Auscultate for breath sound quality and secretions. Noisy respirations, rhonchi, and wheezes mean retained secretions or obstruction. A central obstructing tumor collapses the lung with absent breath sounds; upper airway obstruction brings stridor and wheezing, lower airway obstruction asymmetric breath sounds.
Observe the amount and character of sputum or aspirated secretions. Colorless, blood-streaked, or watery secretions are normal early and should decrease. Thick, tenacious, bloody, or purulent sputum points to dehydration, pulmonary edema, local hemorrhage, or infection that needs treatment.
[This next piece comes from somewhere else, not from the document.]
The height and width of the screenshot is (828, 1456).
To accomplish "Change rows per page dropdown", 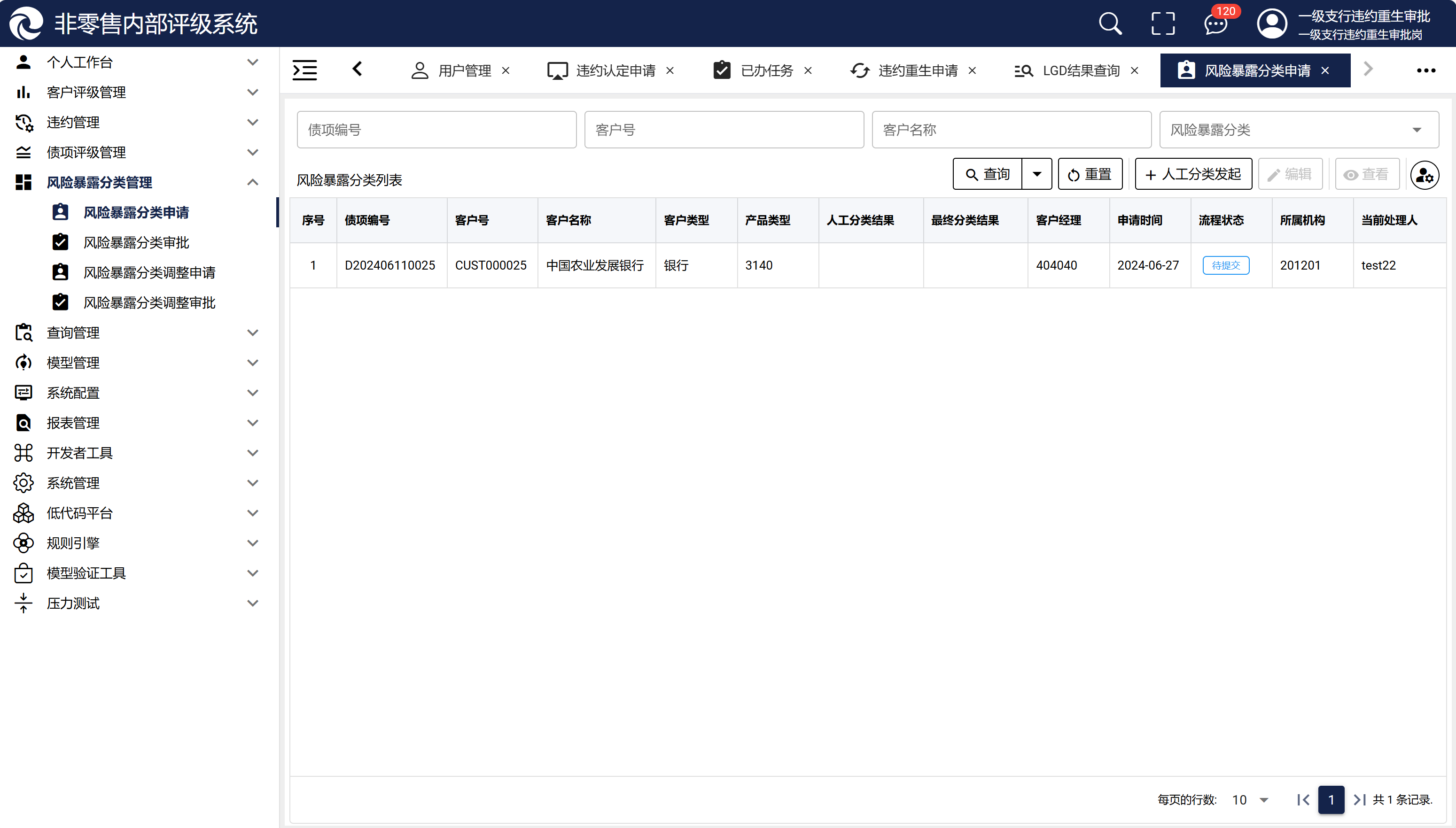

Medicate for pain on a schedule and before breathing exercises. Most peripheral tumors are adenocarcinomas or large cell carcinomas and can cause severe pain by invading the parietal pleura and chest wall. Pre-medicating lets the patient move, cough, and breathe deeply.
Assess rate, depth, and chest movement. Dyspnea is prominent early and may come from airway occlusion, pleural effusion, pneumonia, or treatment complications. Tachypnea, shallow respirations, and asymmetric chest movement reflect a painful chest wall or fluid in the lung.
Watch the cough. A new cough or a change in a chronic cough is the most frequent symptom, often blamed on smoking or infection. It may start dry and persistent, then turn productive when obstruction brings infection.
Monitor serial ABGs and chest X-rays. ABGs detect respiratory failure in patients with active systemic disease or labored breathing. The chest radiograph is the first test when malignancy is suspected and, if the tumor is visible and measurable, can track response to therapy.
Elevate the head of the bed and reposition often. Elevation lowers the diaphragm, expands the chest, and helps mobilize and expectorate secretions.
Coach effective deep breathing and coughing while upright, splinting the incision. Sitting up maximizes lung expansion, and splinting strengthens the cough. Splint with your hands front and back over the chest wall, or have the patient use pillows as strength returns. Slow, lengthened breaths pull in more oxygen than shallow ones.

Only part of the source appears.